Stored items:
===============
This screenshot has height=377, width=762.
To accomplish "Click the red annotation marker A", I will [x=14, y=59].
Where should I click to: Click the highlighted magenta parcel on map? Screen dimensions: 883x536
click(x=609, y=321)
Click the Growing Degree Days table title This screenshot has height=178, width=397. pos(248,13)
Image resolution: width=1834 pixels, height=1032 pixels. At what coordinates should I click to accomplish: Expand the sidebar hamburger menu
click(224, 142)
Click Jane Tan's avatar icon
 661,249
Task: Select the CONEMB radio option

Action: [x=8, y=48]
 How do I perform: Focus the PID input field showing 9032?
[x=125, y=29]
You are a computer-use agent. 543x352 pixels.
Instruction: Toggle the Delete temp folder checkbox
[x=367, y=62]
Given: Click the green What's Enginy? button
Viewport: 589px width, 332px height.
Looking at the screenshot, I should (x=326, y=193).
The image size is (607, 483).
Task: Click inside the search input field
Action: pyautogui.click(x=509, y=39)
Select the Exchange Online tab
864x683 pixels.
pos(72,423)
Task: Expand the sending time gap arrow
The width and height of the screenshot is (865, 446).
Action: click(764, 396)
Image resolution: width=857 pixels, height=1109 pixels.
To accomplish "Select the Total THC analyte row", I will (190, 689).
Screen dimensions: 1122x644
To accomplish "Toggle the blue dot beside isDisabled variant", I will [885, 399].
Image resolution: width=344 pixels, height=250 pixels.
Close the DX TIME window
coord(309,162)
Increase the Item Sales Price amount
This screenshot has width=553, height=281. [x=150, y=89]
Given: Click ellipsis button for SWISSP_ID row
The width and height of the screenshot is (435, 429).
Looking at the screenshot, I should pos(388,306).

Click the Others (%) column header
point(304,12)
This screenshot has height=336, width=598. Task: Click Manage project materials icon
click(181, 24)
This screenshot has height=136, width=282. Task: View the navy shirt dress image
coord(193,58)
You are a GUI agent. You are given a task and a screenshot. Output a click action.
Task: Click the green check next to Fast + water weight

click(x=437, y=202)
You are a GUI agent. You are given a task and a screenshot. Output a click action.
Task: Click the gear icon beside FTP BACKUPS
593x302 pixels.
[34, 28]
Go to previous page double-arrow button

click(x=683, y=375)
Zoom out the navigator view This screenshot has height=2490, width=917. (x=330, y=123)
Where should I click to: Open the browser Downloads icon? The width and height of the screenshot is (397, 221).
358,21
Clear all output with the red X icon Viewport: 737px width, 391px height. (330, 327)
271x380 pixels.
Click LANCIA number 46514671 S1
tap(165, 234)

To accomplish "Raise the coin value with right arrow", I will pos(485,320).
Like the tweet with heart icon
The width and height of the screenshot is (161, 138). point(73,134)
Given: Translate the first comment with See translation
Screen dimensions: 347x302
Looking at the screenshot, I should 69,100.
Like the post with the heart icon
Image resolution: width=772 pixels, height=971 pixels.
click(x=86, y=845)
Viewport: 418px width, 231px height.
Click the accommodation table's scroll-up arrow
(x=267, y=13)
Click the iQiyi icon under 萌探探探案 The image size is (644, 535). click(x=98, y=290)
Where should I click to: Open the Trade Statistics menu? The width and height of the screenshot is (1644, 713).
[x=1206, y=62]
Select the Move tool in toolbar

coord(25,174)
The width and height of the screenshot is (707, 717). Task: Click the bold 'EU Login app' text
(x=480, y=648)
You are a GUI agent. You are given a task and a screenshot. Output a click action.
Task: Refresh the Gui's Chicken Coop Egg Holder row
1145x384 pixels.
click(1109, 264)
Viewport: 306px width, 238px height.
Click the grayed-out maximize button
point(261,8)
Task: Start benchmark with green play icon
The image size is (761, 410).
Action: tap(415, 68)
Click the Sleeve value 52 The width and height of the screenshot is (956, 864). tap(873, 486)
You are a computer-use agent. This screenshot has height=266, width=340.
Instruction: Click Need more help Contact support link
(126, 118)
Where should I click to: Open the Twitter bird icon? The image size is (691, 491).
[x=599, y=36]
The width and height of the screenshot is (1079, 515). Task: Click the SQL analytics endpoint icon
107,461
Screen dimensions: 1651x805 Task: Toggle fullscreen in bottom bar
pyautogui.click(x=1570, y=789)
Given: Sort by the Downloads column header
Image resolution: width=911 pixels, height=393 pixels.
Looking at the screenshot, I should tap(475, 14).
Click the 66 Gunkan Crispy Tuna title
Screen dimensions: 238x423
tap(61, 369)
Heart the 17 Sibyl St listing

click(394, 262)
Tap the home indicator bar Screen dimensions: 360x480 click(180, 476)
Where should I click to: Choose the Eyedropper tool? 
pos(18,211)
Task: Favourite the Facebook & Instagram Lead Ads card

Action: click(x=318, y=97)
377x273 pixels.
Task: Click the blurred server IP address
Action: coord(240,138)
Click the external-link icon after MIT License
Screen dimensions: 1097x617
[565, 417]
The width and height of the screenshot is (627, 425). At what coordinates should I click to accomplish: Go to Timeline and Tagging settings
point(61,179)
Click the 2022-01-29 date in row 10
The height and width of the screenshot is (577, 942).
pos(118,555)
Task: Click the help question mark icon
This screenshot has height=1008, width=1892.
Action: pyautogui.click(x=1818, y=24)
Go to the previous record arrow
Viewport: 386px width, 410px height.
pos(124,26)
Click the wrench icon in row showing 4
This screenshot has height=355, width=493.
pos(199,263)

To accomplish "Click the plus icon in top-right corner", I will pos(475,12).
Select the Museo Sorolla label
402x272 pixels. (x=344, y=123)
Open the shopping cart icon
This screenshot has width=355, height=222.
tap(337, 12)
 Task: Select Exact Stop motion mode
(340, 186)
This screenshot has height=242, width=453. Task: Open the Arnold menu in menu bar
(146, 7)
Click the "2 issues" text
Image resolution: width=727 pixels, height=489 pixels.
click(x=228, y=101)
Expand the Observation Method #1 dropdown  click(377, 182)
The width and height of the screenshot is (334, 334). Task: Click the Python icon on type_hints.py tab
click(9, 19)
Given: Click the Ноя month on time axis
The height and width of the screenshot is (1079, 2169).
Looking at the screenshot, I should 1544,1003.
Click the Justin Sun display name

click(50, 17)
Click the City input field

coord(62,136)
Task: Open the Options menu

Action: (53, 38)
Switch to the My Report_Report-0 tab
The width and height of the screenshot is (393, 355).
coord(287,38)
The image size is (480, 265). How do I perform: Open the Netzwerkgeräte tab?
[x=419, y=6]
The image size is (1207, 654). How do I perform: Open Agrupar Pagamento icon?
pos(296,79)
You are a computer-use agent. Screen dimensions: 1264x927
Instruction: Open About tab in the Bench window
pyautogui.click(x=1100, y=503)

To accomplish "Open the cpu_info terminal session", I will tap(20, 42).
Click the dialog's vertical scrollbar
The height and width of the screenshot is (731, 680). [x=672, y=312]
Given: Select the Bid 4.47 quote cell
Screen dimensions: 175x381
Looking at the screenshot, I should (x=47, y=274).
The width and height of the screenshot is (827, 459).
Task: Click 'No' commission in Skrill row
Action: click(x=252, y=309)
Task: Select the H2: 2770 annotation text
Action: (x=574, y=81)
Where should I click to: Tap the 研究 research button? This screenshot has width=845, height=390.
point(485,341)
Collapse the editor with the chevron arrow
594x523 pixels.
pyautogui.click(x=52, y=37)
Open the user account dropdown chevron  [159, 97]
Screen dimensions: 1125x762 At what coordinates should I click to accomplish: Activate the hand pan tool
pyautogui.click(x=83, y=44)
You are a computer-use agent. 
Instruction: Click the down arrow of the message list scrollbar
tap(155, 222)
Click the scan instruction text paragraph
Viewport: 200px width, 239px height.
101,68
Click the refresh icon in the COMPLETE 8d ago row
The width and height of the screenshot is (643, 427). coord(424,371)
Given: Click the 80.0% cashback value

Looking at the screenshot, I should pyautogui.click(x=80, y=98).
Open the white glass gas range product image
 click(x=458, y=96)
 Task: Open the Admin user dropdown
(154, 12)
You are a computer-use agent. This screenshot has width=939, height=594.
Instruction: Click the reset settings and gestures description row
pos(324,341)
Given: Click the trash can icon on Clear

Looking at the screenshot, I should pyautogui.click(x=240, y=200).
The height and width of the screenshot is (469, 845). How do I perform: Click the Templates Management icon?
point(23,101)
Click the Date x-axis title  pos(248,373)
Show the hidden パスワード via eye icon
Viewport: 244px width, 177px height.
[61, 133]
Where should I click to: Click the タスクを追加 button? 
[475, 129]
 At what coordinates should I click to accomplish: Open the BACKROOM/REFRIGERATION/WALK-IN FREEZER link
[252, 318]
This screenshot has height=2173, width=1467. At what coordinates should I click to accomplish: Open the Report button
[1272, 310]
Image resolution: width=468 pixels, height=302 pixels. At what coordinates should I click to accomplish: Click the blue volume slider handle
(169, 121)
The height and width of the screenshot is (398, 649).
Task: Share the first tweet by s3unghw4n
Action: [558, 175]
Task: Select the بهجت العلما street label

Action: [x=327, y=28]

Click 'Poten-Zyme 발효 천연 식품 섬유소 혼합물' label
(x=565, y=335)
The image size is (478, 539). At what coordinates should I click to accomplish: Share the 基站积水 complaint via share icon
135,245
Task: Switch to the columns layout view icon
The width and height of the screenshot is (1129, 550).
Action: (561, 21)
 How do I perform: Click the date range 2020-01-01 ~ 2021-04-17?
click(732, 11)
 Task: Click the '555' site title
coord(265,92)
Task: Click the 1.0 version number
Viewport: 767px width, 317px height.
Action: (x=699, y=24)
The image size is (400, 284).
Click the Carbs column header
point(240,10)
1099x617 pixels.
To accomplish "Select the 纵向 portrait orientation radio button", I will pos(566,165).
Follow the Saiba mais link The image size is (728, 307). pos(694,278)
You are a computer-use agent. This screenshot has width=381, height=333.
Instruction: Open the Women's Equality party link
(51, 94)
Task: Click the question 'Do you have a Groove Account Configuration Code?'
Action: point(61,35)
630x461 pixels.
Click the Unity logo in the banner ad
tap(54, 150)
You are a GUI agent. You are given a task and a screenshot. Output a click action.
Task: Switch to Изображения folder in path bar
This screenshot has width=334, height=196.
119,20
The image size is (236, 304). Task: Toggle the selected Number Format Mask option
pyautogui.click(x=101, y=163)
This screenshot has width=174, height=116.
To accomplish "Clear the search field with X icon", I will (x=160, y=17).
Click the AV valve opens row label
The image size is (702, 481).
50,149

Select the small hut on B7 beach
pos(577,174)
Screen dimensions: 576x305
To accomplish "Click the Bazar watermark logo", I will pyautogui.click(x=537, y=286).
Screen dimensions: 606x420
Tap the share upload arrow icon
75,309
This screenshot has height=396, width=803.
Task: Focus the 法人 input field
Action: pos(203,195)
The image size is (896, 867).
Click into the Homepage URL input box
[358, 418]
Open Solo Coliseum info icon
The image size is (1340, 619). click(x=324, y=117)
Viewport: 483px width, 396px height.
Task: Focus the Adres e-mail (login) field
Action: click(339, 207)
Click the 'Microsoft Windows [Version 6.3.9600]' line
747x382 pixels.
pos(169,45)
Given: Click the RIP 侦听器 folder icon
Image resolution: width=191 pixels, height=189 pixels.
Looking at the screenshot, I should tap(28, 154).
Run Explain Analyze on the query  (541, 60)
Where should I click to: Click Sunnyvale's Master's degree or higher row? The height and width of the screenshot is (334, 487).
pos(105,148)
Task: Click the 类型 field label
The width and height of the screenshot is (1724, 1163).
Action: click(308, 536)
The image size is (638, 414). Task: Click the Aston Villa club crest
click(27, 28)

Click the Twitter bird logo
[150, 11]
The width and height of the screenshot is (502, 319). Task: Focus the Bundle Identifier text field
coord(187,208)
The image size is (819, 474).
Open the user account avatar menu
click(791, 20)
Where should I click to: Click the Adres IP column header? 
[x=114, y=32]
===============
▶ YOUR OBJECTIVE: Could you return exactly the lines above from the line with "Image resolution: width=911" to the line with "Tap the home", both included, and nothing else?

▶ ANSWER TO THIS EXERCISE:
Image resolution: width=911 pixels, height=393 pixels.
Looking at the screenshot, I should tap(475, 14).
Click the 66 Gunkan Crispy Tuna title
Screen dimensions: 238x423
tap(61, 369)
Heart the 17 Sibyl St listing

click(394, 262)
Tap the home indicator bar Screen dimensions: 360x480 click(180, 476)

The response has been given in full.